What is being asked => Return the records word for word, starting at the line that contains "This screenshot has" and continuing through the end of the records, with both ends included. Leave the pictures out of your answer.

Provided entries =>
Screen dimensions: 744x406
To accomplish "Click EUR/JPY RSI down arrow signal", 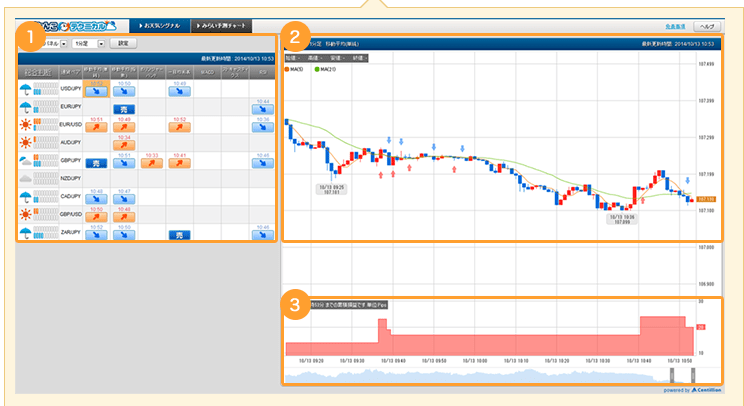I will 263,108.
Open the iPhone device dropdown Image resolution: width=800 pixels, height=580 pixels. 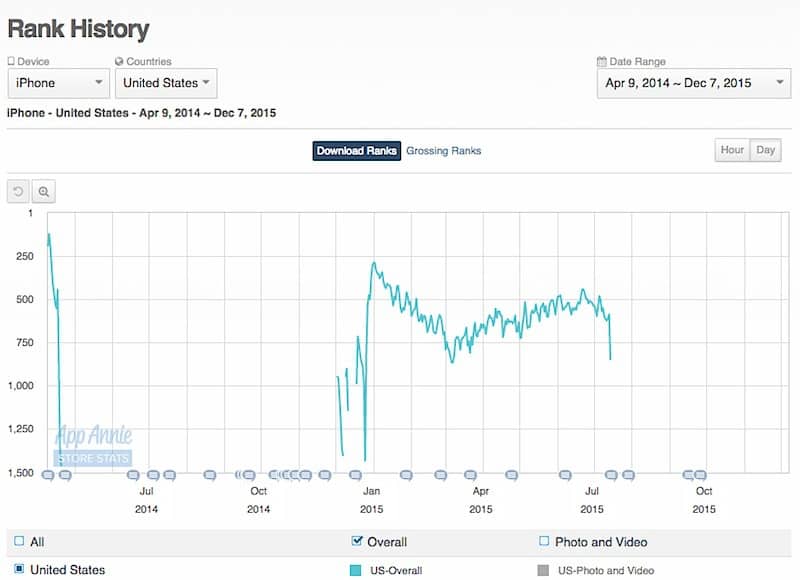[x=59, y=83]
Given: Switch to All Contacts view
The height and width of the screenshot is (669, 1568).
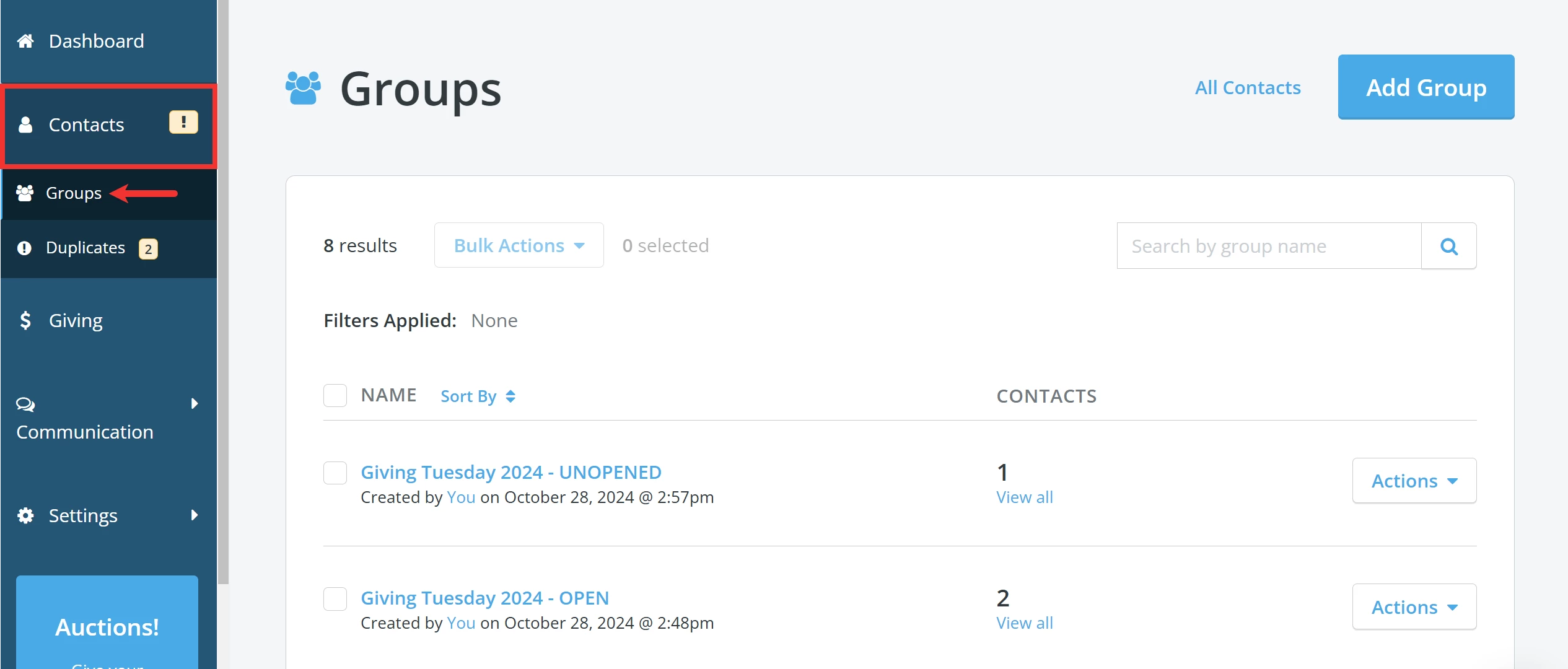Looking at the screenshot, I should [x=1247, y=87].
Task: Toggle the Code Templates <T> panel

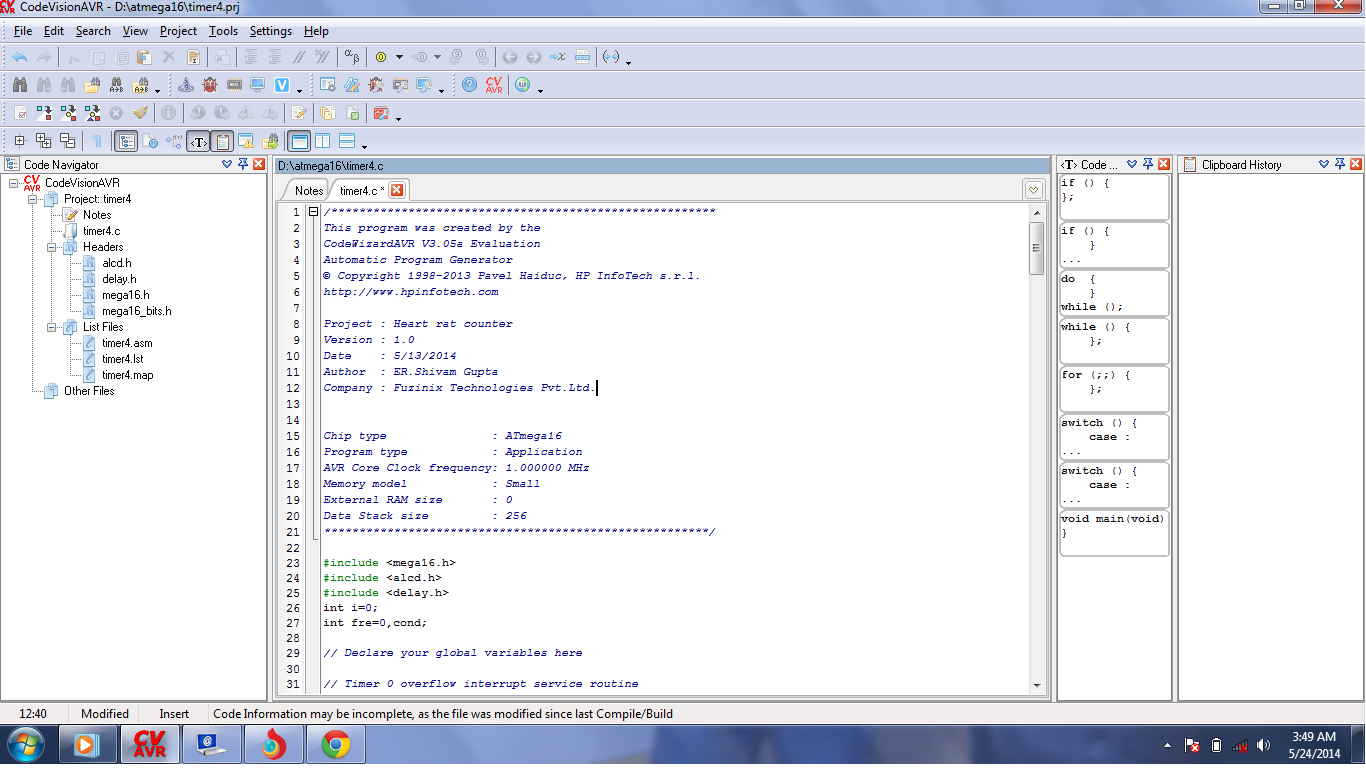Action: click(198, 140)
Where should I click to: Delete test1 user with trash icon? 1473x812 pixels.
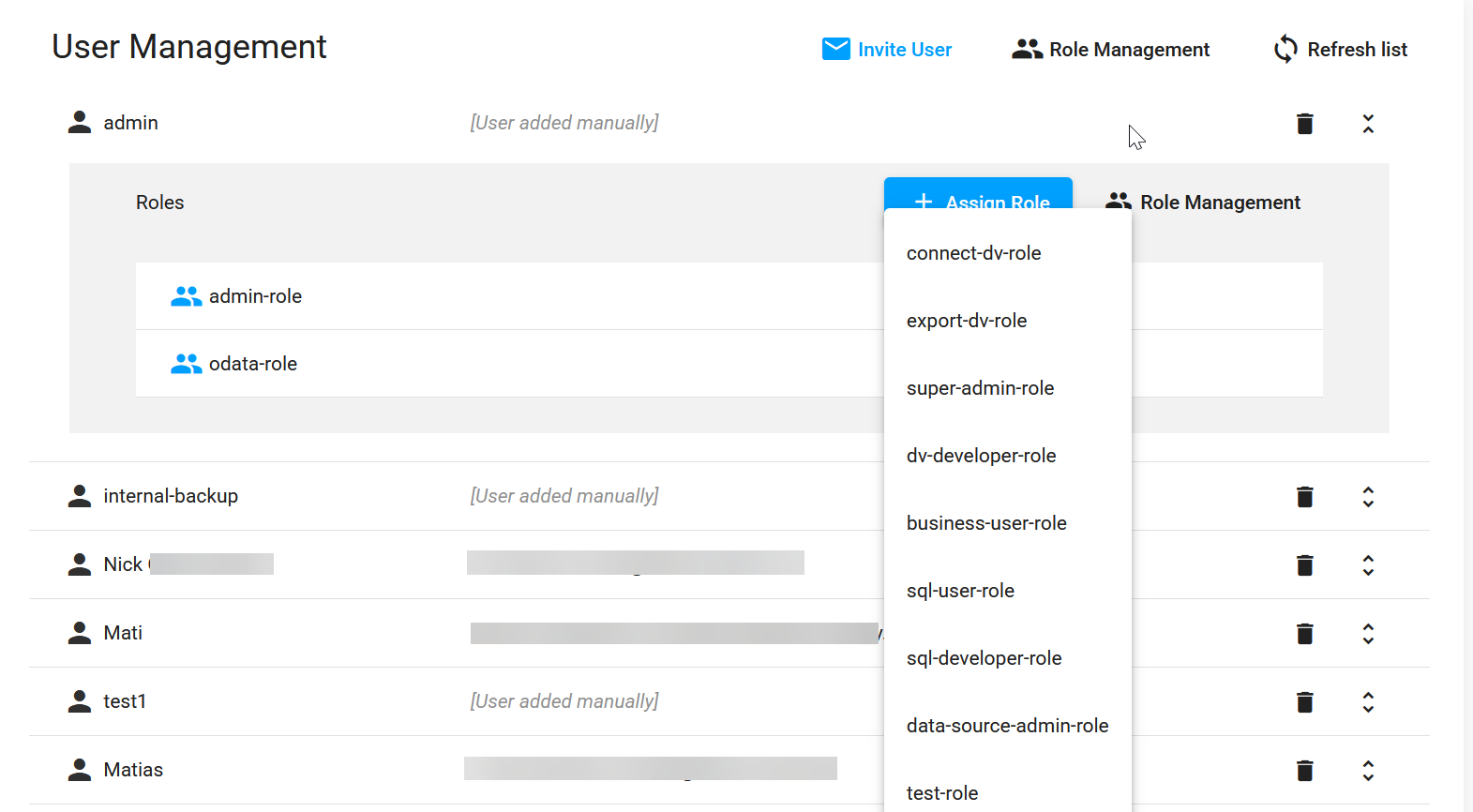click(1304, 702)
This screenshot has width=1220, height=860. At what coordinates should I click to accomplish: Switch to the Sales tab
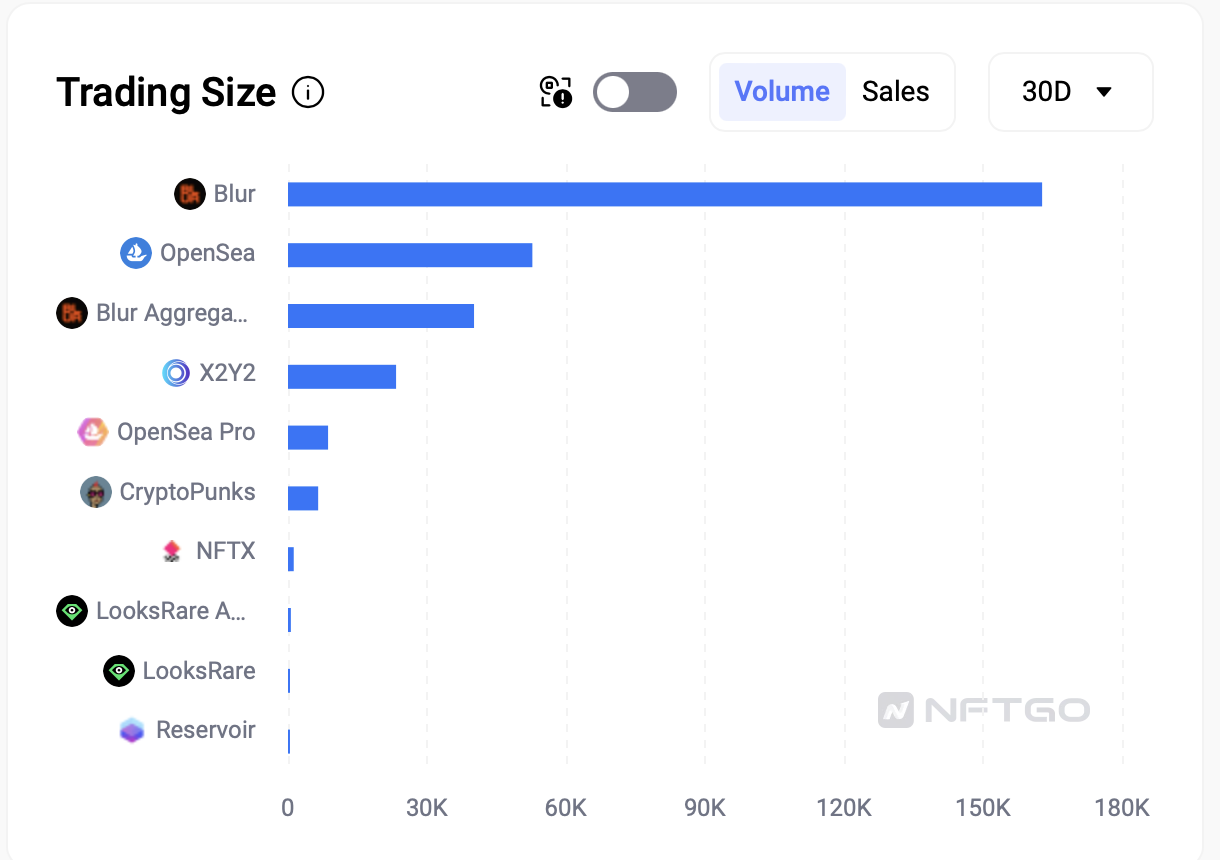(x=896, y=92)
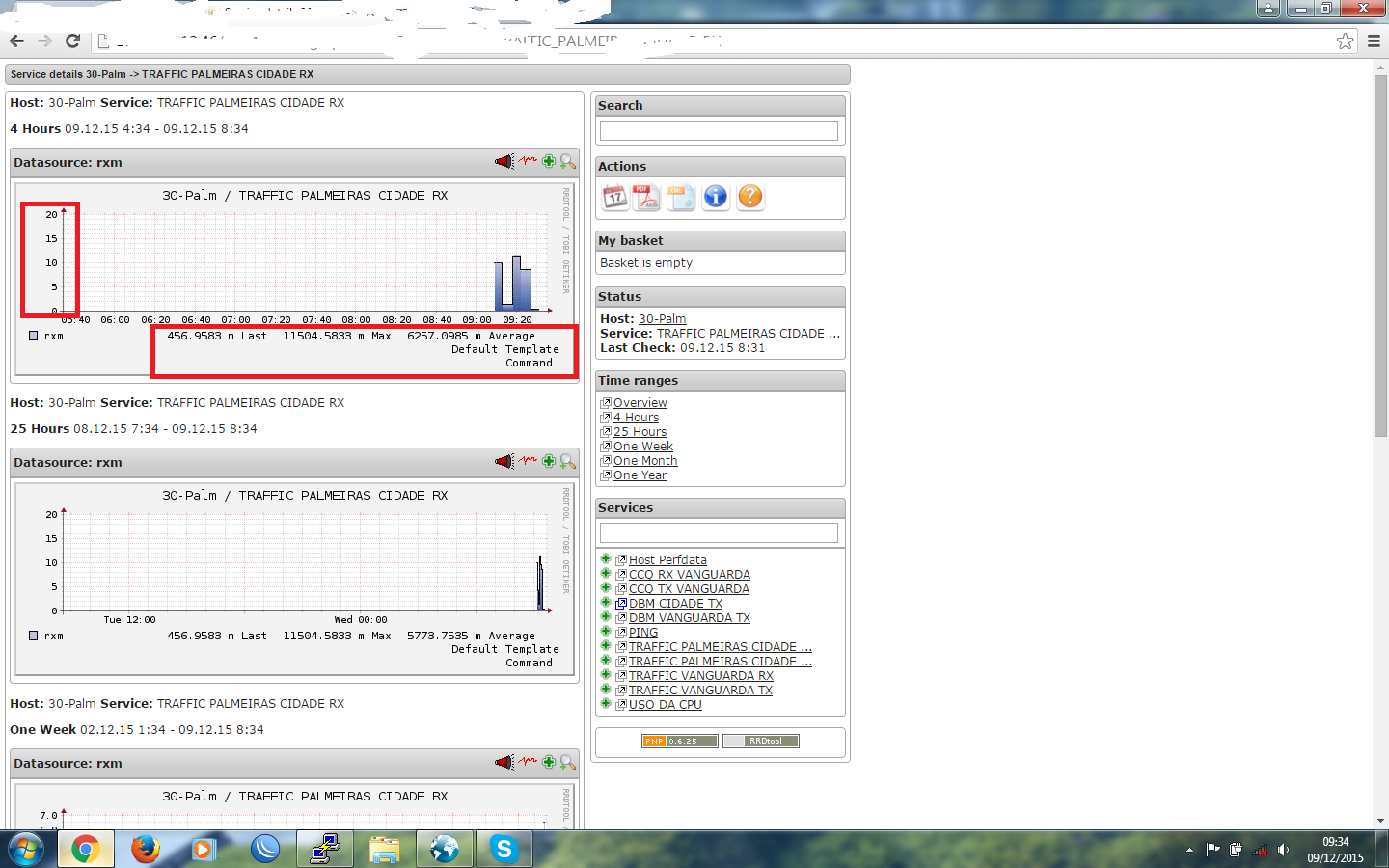
Task: Switch to the One Month time range
Action: [x=645, y=461]
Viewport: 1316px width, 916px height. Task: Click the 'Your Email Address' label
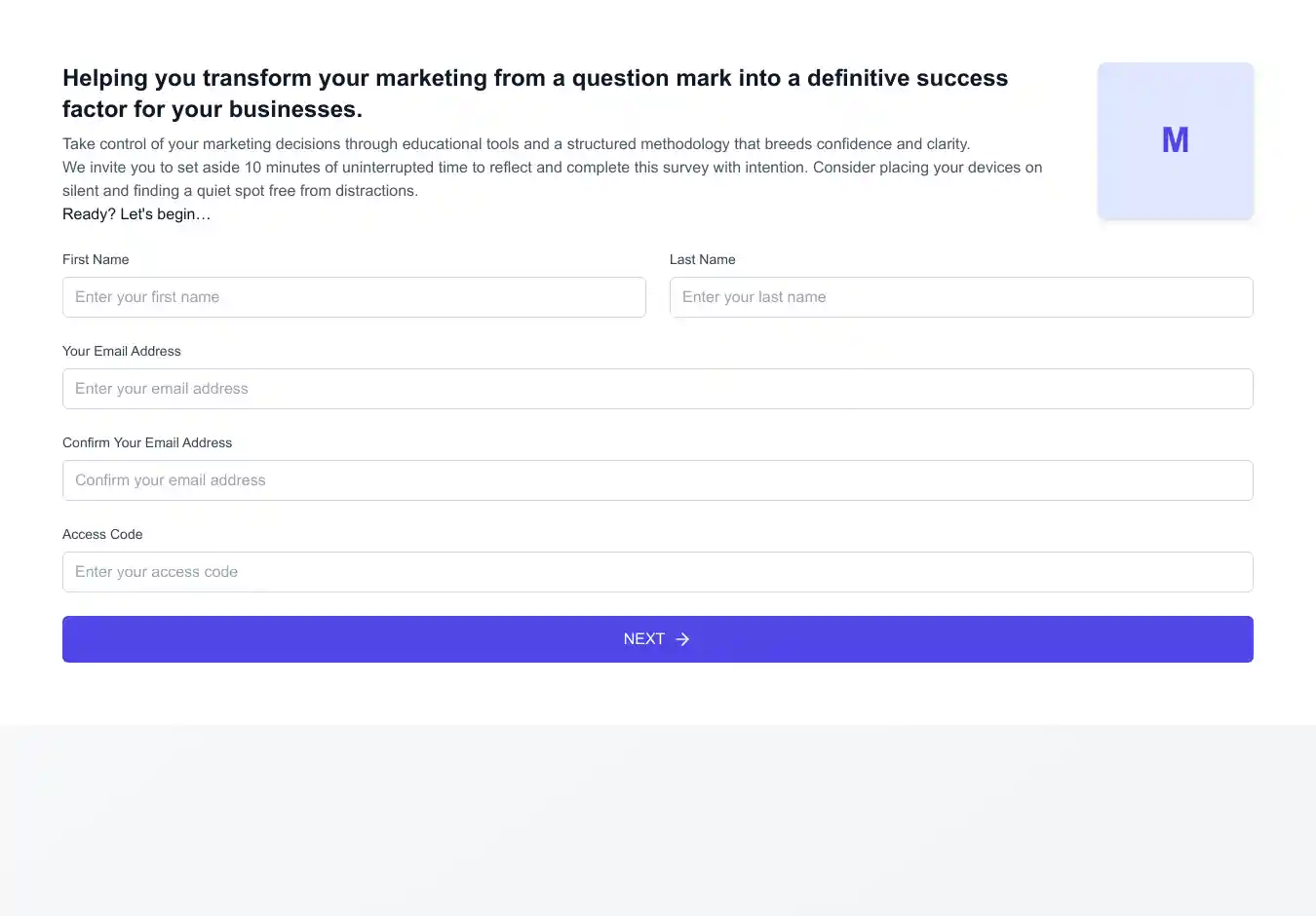click(x=122, y=351)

Finished answer =>
This screenshot has width=1220, height=860. At what coordinates should I click to accomplish: Switch to the Sales tab
(x=896, y=92)
Task: Switch to the One Month time range
Action: [x=645, y=461]
Viewport: 1316px width, 916px height. Task: Click the 'Your Email Address' label
click(x=122, y=351)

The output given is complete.